There's a lot of debate about whether the US economy is heading into a recession. But even if the National Bureau of Economic Research doesn't officially declare one, it's clear that we're in a period of major economic stress in the US, and globally especially. That being said, conditions are extremely different today compared to what they were during the Great Financial Crisis of 2008 and its aftermath.
Here are all the ways this time is different.
This one is pretty obvious. Inflation is at multi-decade highs almost everywhere you look. It's not just the US and the euro area. It's also places that are famous for their lack of inflation — such as Japan and Switzerland — that are now experiencing it.
The flipside of this is the robust labour market. In the US, the unemployment rate is 3.6%. Conversely, in the wake of the Great Financial Crisis, we had unemployment at 8% even as late as January of 2013.
Going back to Europe for a moment, a decade ago the story was that the German economy was booming, while the periphery was deeply troubled. This time around, the big story is the stress being placed on German industry thanks to surging energy prices and a scramble to replace costly Russian gas. In 2012, Germany had a monster trade surplus. Now it's in deficit.

• [GIVEN INSTRUCTION]: According to the text on how this economic slowdown differs from 2008, what is the current US unemployment rate?

• [MATERIAL SHOWN]:
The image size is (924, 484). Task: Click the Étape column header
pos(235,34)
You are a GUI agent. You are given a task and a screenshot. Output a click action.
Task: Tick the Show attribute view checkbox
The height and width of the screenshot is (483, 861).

• [RESULT FOR THIS EXERCISE]: 3.6%